■ Record set

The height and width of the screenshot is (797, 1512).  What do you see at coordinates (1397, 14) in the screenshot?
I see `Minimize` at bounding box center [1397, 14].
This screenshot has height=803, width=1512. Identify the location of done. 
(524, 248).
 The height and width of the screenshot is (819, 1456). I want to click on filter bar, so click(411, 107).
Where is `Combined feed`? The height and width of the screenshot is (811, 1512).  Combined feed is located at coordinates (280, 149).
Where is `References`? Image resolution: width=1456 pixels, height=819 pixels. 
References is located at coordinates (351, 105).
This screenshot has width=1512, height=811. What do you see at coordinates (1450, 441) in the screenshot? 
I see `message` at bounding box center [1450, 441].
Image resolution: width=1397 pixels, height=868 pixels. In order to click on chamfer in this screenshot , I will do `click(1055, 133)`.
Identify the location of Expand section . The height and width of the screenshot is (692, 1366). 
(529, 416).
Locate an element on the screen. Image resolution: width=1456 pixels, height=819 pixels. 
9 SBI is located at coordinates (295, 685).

■ What needs to be done
Reproduce every row above verbatim, line by line, without changing any character.

■ Exercise output
The height and width of the screenshot is (797, 1512).  What do you see at coordinates (1397, 14) in the screenshot?
I see `Minimize` at bounding box center [1397, 14].
This screenshot has height=803, width=1512. Identify the location of done. 
(524, 248).
 The height and width of the screenshot is (819, 1456). I want to click on filter bar, so click(411, 107).
Where is `Combined feed`? The height and width of the screenshot is (811, 1512).  Combined feed is located at coordinates (280, 149).
Where is `References`? Image resolution: width=1456 pixels, height=819 pixels. 
References is located at coordinates (351, 105).
This screenshot has width=1512, height=811. What do you see at coordinates (1450, 441) in the screenshot? 
I see `message` at bounding box center [1450, 441].
Image resolution: width=1397 pixels, height=868 pixels. In order to click on chamfer in this screenshot , I will do `click(1055, 133)`.
Identify the location of Expand section . The height and width of the screenshot is (692, 1366). 
(529, 416).
Locate an element on the screen. Image resolution: width=1456 pixels, height=819 pixels. 
9 SBI is located at coordinates (295, 685).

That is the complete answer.